21 agosto, 2024

Casi un cuarto de siglo

 

Algunos días de vacaciones los guardo para poner en orden papeles y archivos, bajarlos al trastero, revisar si merece la pena seguir conservando lo que no se tiró hace cuatro veranos y convertirme en juez apresurado que dicta sentencias hacia el punto limpio o los salva hasta el siguiente zafarrancho. En la aventura del verano de 2024 me he sentido en la piel del barbero y del cura del Quijote, salvando del contenedor azul apuntes universitarios que no volveré a releer, libros para los que ya no tengo espacio en casa, dispositivos informáticos que jamás se volverán a enchufar y carpetas con recortes de periódicos de lo que he ido escribiendo en lo que va de siglo.

 

Mi enorme capacidad de distracción me hizo detenerme varias horas ordenando esos recortes, releyendo textos que no recordaba, lamentando erratas que me avergonzaban y sorprendiéndome con vaticinios tan acertados que me habrían permitido ganarme la vida como pitonisa en uno de los programas nocturnos de la TDT de aquellos años.
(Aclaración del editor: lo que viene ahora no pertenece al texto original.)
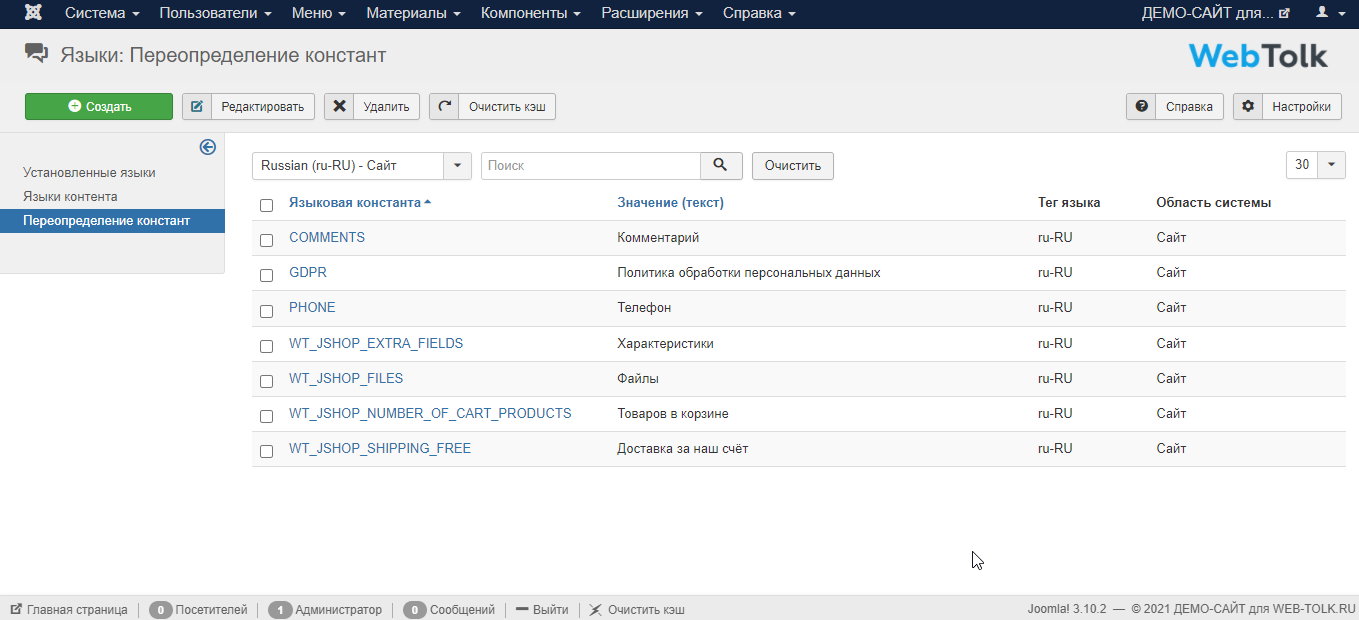This screenshot has width=1359, height=620.
Task: Open the Компоненты menu
Action: coord(530,13)
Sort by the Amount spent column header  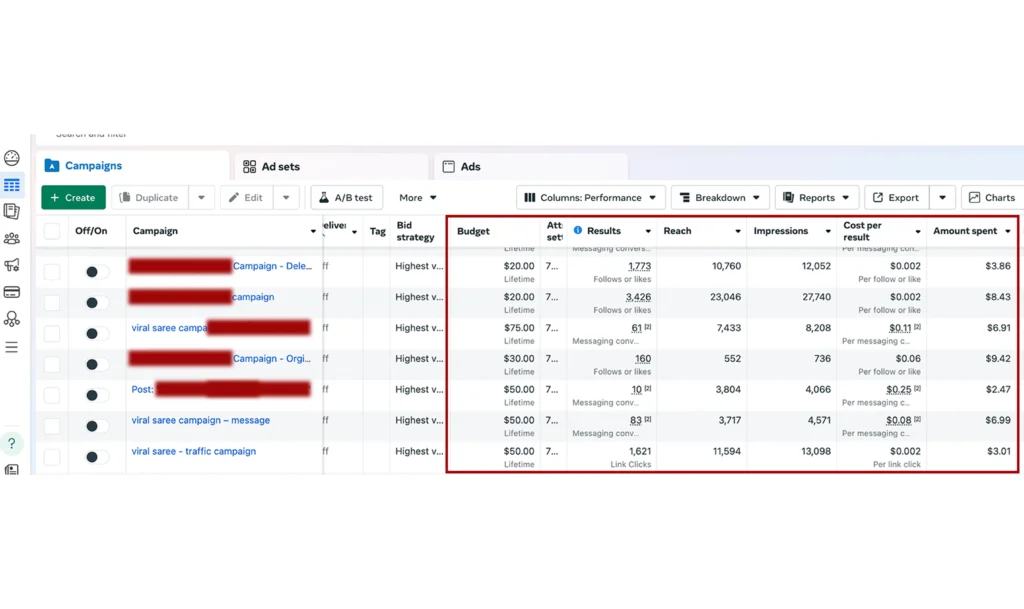[x=965, y=231]
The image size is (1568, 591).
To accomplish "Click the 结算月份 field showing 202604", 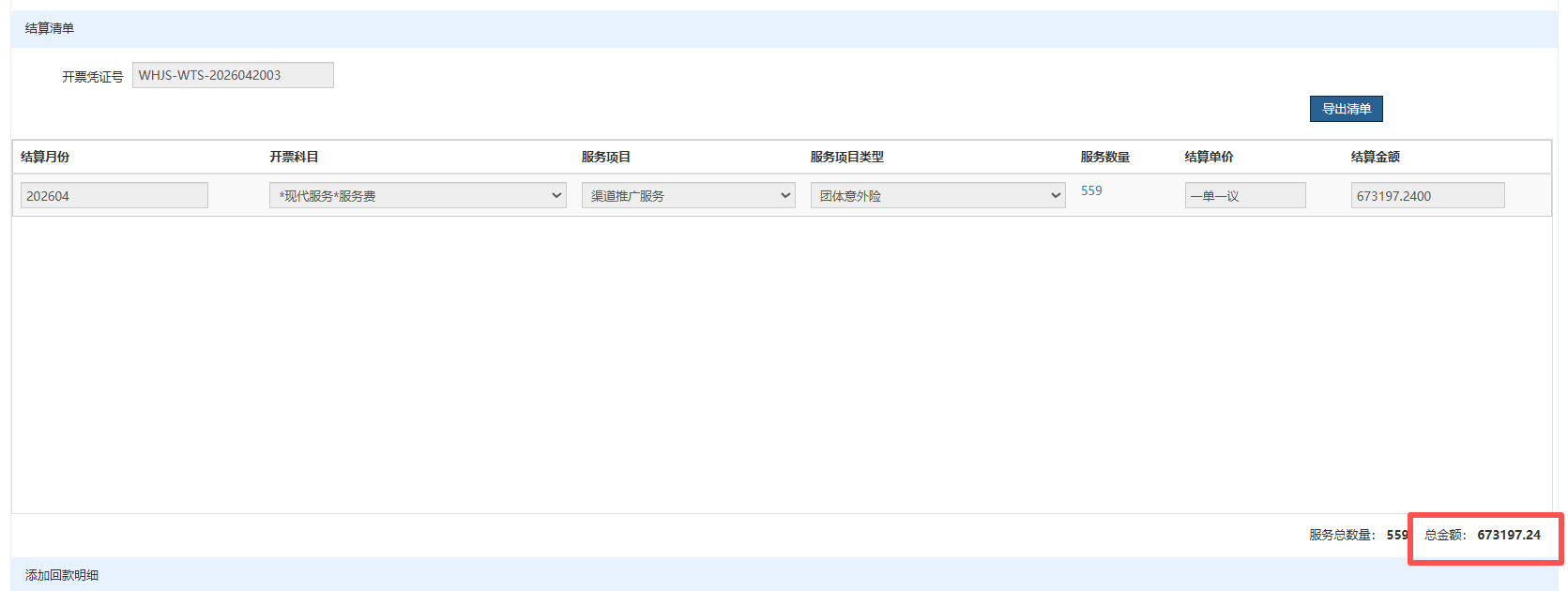I will (x=114, y=195).
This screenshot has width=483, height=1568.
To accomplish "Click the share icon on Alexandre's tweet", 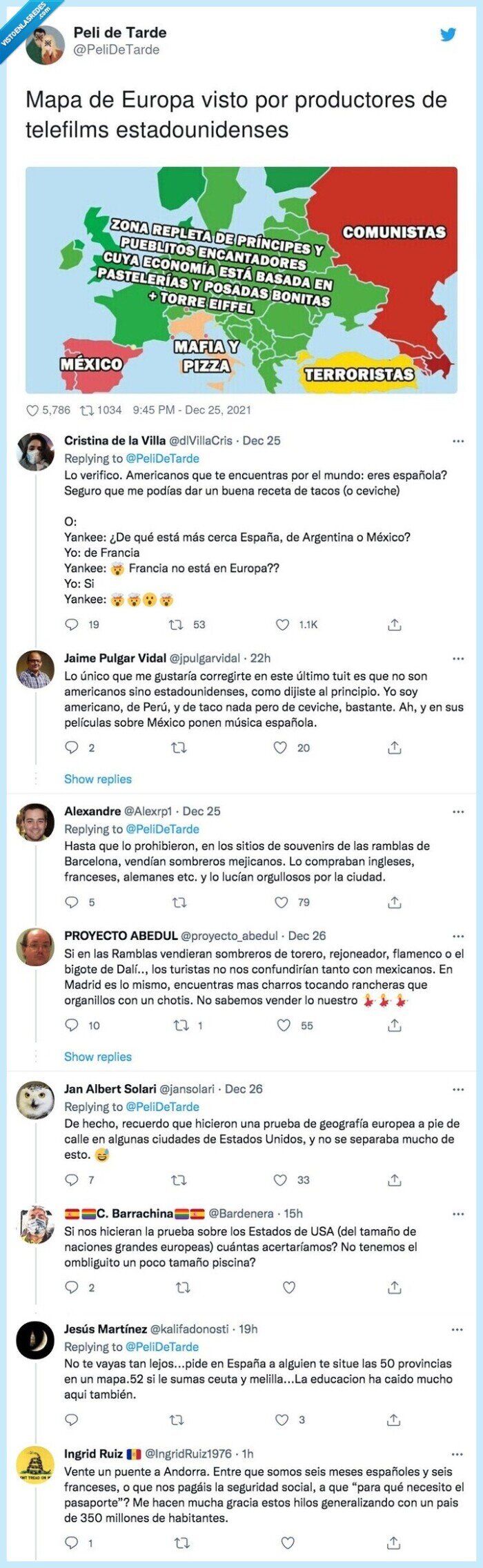I will tap(394, 902).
A los jóvenes nacidos en el cambio de milenio las siglas TDT les debe sonar tan raras como la palabra almanaque, que hay que explicarles que es un sinónimo de esos calendarios que pasan lentos en la infancia y son supersónicos al llegar a esa edad tan ambigua a la que apellidan mediana.

 

Mientras iba ordenando cientos de columnas me fui dando cuenta de que hay demasiadas cosas que apenas han mejorado en este primer cuarto de siglo que estamos a punto de consumir: empezamos hablando del efecto llamada de las leyes de extranjería, de unas bombas en trenes que quebraron los corazones de 200 familias y volvieron a partir en dos a todo un país o de la globalización que avanzaba, pero también de derechos cívicos que nuestras abuelas no habrían podido ni imaginar.

 

Las guerras siguieron extendiéndose y de Irak pasaron a Siria, se enquistaron en Afganistán y en decenas de lugares de África, aunque solo comenzaron a asustarnos cuando llegaron a Ucrania y vimos que gente rubia y de ojos azules también podían sufrirla. En todos estos años tampoco dejaron de padecer en el Sáhara Occidental o en Palestina, unas tierras a las que nos unen los colores de la bandera extremeña y para quienes el día a día consiste en sobrevivir en el desierto o no morir en el siguiente bombardeo.

 

La luna de agosto brilla hoy más que nunca y alumbra por igual tanto a quienes caminan junto al paseo marítimo como a los que llegan en un cayuco o una patera clandestina. Mañana se hará de día y un sol de justicia seguirá recordándonos que el cambio climático no es una broma y que hemos dejado el timón del planeta a irresponsables que solo creen en sus cuentas de beneficios y en sus repartos de dividendos.

 

Empezamos el milenio temiendo una posible catástrofe provocada por desajustes informáticos y, un cuarto de siglo después, hemos sumado a las desgracias inevitables otras que provocamos deliberadamente para hacer sufrir: violencia, guerras, machismo, xenofobia, racismo, aporofobia y explotación. La próxima vez que baje a ordenar escritos espero que la inteligencia colectiva haya vencido, finalmente, a tanta codicia infinita.